* Problem:
Rewrite the entries below, replacing every "At what coordinates should I click to accomplish" with "Where do I click to accomplish" and leaving everything else unchanged.

* Data section:
.....

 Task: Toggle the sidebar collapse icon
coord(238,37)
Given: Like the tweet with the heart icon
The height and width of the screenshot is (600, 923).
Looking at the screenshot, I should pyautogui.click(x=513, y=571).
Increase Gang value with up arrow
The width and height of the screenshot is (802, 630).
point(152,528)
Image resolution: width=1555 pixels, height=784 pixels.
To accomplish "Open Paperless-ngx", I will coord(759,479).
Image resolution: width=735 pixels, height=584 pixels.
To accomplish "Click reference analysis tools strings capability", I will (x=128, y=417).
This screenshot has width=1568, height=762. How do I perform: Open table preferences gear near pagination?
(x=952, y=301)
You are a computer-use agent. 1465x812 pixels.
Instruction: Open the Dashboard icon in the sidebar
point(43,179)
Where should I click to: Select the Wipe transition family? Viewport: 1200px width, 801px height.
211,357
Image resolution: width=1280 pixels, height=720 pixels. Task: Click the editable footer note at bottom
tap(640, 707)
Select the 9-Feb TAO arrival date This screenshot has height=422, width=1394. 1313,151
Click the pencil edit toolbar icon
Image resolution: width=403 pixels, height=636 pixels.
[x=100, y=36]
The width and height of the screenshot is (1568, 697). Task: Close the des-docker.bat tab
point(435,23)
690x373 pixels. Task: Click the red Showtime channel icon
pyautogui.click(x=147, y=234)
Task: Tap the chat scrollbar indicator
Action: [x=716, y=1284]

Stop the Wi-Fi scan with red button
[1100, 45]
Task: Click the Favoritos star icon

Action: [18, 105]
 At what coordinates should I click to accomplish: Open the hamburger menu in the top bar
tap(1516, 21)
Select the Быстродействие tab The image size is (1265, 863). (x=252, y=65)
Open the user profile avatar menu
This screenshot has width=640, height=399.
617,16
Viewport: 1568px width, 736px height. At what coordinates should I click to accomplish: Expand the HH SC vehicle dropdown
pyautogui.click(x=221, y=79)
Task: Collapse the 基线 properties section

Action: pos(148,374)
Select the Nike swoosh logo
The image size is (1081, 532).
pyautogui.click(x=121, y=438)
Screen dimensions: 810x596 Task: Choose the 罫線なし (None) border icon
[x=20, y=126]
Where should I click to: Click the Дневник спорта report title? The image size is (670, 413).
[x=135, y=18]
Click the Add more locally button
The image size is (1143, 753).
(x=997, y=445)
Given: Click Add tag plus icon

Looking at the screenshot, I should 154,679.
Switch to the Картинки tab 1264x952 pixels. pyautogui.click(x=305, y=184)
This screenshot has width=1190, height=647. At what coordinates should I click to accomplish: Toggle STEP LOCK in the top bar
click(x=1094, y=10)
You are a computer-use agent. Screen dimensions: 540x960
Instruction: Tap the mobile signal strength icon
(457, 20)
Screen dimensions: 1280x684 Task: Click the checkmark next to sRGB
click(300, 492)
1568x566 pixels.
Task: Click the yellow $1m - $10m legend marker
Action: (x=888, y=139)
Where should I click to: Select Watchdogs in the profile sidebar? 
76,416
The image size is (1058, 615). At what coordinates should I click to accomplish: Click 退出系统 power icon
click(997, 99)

.....

* Result of this task:
 Task: Toggle the sidebar collapse icon
coord(238,37)
Given: Like the tweet with the heart icon
The height and width of the screenshot is (600, 923).
Looking at the screenshot, I should pyautogui.click(x=513, y=571).
Increase Gang value with up arrow
The width and height of the screenshot is (802, 630).
point(152,528)
Image resolution: width=1555 pixels, height=784 pixels.
To accomplish "Open Paperless-ngx", I will coord(759,479).
Image resolution: width=735 pixels, height=584 pixels.
To accomplish "Click reference analysis tools strings capability", I will (x=128, y=417).
This screenshot has width=1568, height=762. How do I perform: Open table preferences gear near pagination?
(x=952, y=301)
You are a computer-use agent. 1465x812 pixels.
Instruction: Open the Dashboard icon in the sidebar
point(43,179)
Where should I click to: Select the Wipe transition family? Viewport: 1200px width, 801px height.
211,357
Image resolution: width=1280 pixels, height=720 pixels. Task: Click the editable footer note at bottom
tap(640, 707)
Select the 9-Feb TAO arrival date This screenshot has height=422, width=1394. 1313,151
Click the pencil edit toolbar icon
Image resolution: width=403 pixels, height=636 pixels.
[x=100, y=36]
The width and height of the screenshot is (1568, 697). Task: Close the des-docker.bat tab
point(435,23)
690x373 pixels. Task: Click the red Showtime channel icon
pyautogui.click(x=147, y=234)
Task: Tap the chat scrollbar indicator
Action: [x=716, y=1284]

Stop the Wi-Fi scan with red button
[1100, 45]
Task: Click the Favoritos star icon

Action: [18, 105]
 Where do I click to accomplish: Open the hamburger menu in the top bar
tap(1516, 21)
Select the Быстродействие tab The image size is (1265, 863). (x=252, y=65)
Open the user profile avatar menu
This screenshot has width=640, height=399.
617,16
Viewport: 1568px width, 736px height. Where do I click to accomplish: Expand the HH SC vehicle dropdown
pyautogui.click(x=221, y=79)
Task: Collapse the 基线 properties section

Action: pos(148,374)
Select the Nike swoosh logo
The image size is (1081, 532).
pyautogui.click(x=121, y=438)
Screen dimensions: 810x596 Task: Choose the 罫線なし (None) border icon
[x=20, y=126]
Where should I click to: Click the Дневник спорта report title? The image size is (670, 413).
[x=135, y=18]
Click the Add more locally button
The image size is (1143, 753).
(x=997, y=445)
Given: Click Add tag plus icon

Looking at the screenshot, I should 154,679.
Switch to the Картинки tab 1264x952 pixels. pyautogui.click(x=305, y=184)
This screenshot has width=1190, height=647. Where do I click to accomplish: Toggle STEP LOCK in the top bar
click(x=1094, y=10)
You are a computer-use agent. Screen dimensions: 540x960
Instruction: Tap the mobile signal strength icon
(457, 20)
Screen dimensions: 1280x684 Task: Click the checkmark next to sRGB
click(300, 492)
1568x566 pixels.
Task: Click the yellow $1m - $10m legend marker
Action: (x=888, y=139)
Where should I click to: Select Watchdogs in the profile sidebar? 
76,416
The image size is (1058, 615). Where do I click to accomplish: Click 退出系统 power icon
click(997, 99)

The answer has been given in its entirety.